Im Rahmen der fortschreitenden Digitalisierung führt der Einsatz von IT und KI in der Arbeitswelt zunehmend zu grundlegenden Veränderungen. Stefan Dieker zeigt im Titelthema der »Computer und Arbeit« 5/2026, welche Informations-, Beratungs- und Mitbestimmungsrechte dem zuständigen Betriebsratsgremium zustehen.

Bei der Einführung und Nutzung von IT-/KI-Systemen hat der Betriebsrat einen allgemeinen Informationsanspruch gemäß § 80 Abs. 2 Satz 1 Betriebsverfassungsgesetz (BetrVG). Danach hat der Arbeitgeber den Betriebsrat zur Durchführung seiner Aufgaben rechtzeitig und umfassend zu unterrichten. Rechtzeitig bedeutet, dass der Betriebsrat die Informationen so frühzeitig erhält, dass er die entsprechende gesetzliche Aufgabe ordnungsgemäß erfüllen kann. Insofern darf der Betriebsrat nicht vor vollendete Tatsachen gestellt werden. 

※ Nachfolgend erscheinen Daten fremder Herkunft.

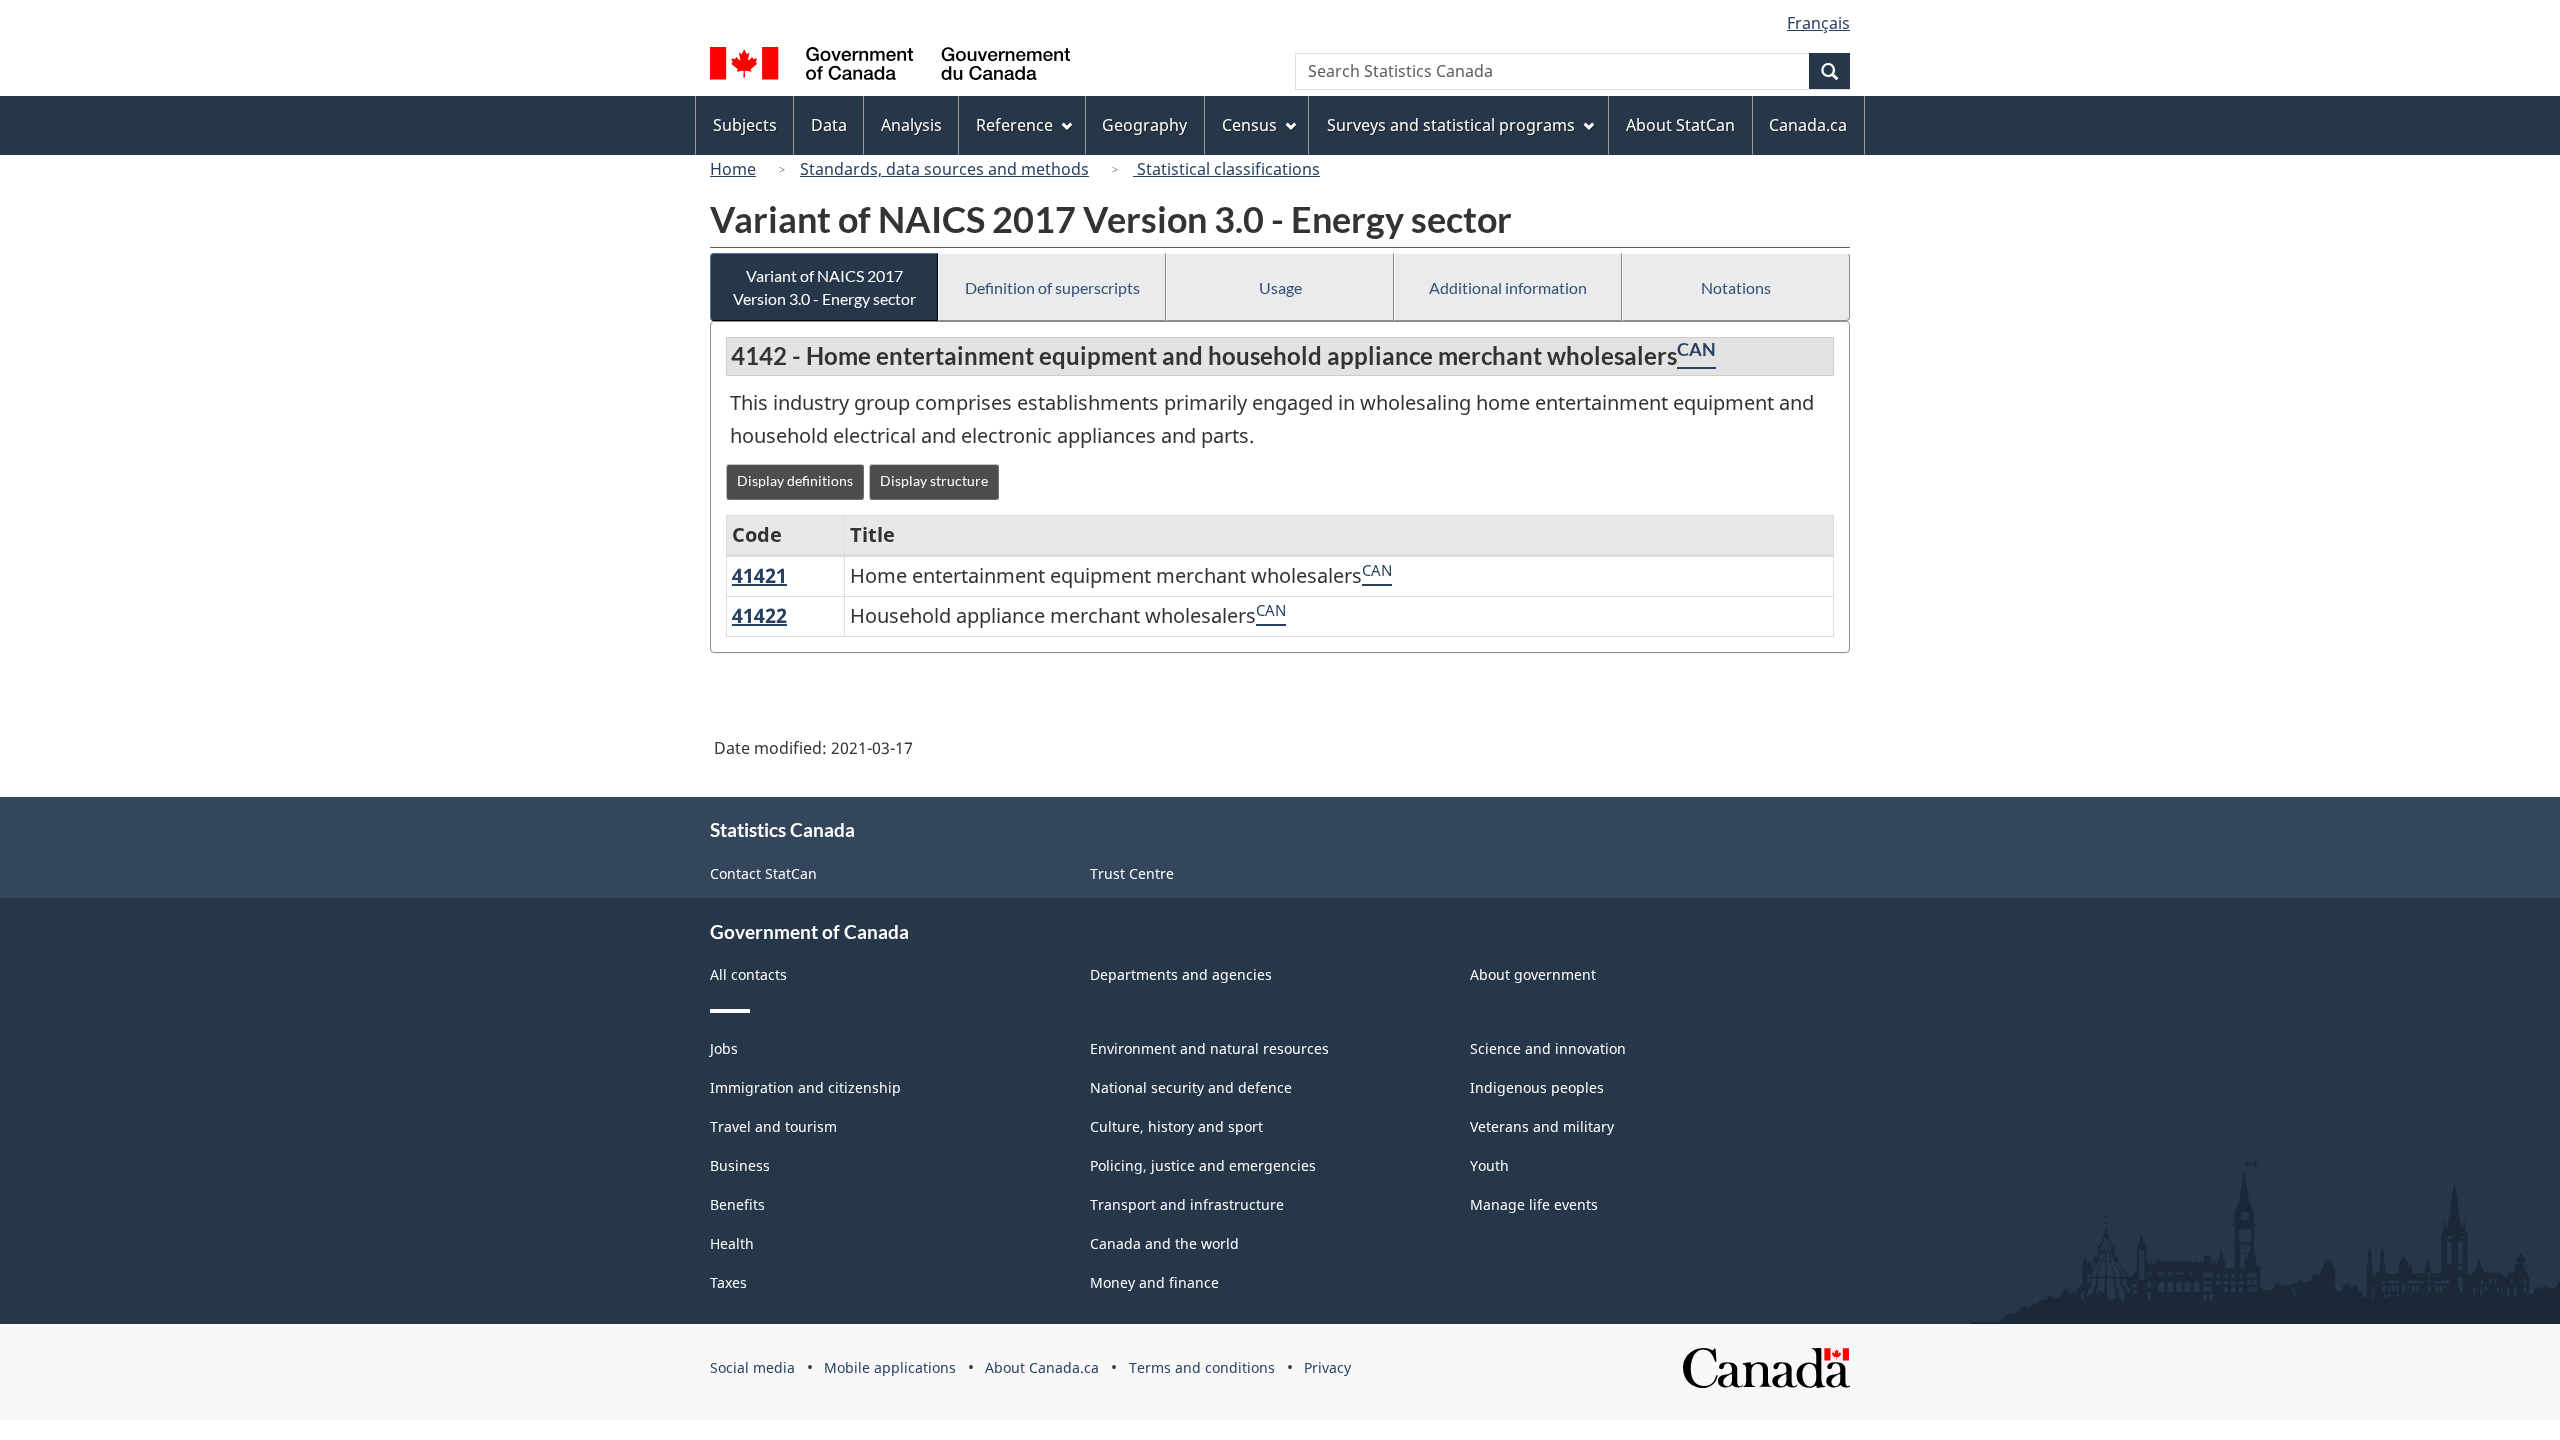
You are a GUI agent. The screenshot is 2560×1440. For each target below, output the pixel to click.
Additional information (1508, 287)
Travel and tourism (773, 1126)
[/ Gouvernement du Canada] (890, 66)
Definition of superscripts (1052, 287)
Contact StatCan (763, 873)
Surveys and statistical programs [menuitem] (1451, 125)
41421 (759, 575)
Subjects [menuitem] (745, 125)
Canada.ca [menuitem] (1808, 125)
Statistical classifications (1226, 169)
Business (740, 1165)
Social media (752, 1367)
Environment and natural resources (1209, 1048)
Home (733, 169)
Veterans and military (1542, 1126)
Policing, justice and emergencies (1203, 1165)
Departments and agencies (1181, 974)
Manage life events (1534, 1204)
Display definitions (795, 480)
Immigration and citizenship (805, 1087)
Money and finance (1154, 1282)
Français (1818, 23)
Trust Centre (1132, 873)
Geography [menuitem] (1144, 125)
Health (732, 1243)
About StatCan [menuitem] (1680, 125)
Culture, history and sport (1176, 1126)
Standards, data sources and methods (944, 169)
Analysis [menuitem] (911, 125)
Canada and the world (1164, 1243)
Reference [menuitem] (1014, 125)
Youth (1489, 1165)
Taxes (728, 1282)
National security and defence (1191, 1087)
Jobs (724, 1048)
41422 (759, 615)
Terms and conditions (1202, 1367)
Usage (1280, 287)
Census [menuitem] (1249, 125)
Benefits (737, 1204)
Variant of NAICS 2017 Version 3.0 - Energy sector (824, 287)
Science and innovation (1548, 1048)
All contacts (748, 974)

Umfassend ist die Information, wenn der Betriebsrat von allen Tatsachen Kenntnis erlangt, die er zur ordnungsgemäßen Erfüllung seiner Aufgaben benötigt. Dem Arbeitgeber wird insoweit die Pflicht zur Prüfung auferlegt, ob er Informationen besitzt, auf die der Betriebsrat zur Erfüllung seiner gesetzlichen Aufgaben angewiesen ist.

Zusatzrechte für KI

Hinsichtlich der Einführung von KI hat der Gesetzgeber neben dem bereits erwähnten allgemeinen Informationsanspruch ein zusätzliches Unterrichtungs- und Beratungsrecht in § 90 Abs. 1 Nr. 3 BetrVG verankert. Nach erfolgter Information muss der Arbeitgeber dann gemäß § 90 Abs. 2 BetrVG auf Verlangen des Betriebsrats mit diesem über die vorgesehenen Maßnahmen und ihre Auswirkungen auf die Arbeitnehmer*innen, vor allem auf die Art ihrer Arbeit sowie die sich daraus ergebenden Anforderungen an die Arbeitnehmer*innen, so rechtzeitig beraten, dass Vorschläge und Bedenken des Betriebsrats bei der Planung berücksichtigt werden können.

Mehr lesen

Was bedeutet in diesem Zusammenhang »rechtzeitig«? Wie läuft die Mitbestimmung bei der Einführung oder Änderung von IT-/KI-Systemen? Und wie sind die Mitbestimmungsrechte bei Outsourcing? Mehr dazu lest Ihr im vollständigen Titelbeitrag von Stefan Dieker in der Ausgabe 5/2026 von »Computer und Arbeit«. Außerdem gibt es eine Checkliste zur ersten Unterrichtung über IT- und/oder KI-Systeme. Abonnent*innen können den Beitrag hier lesen und finden die Checkliste hier.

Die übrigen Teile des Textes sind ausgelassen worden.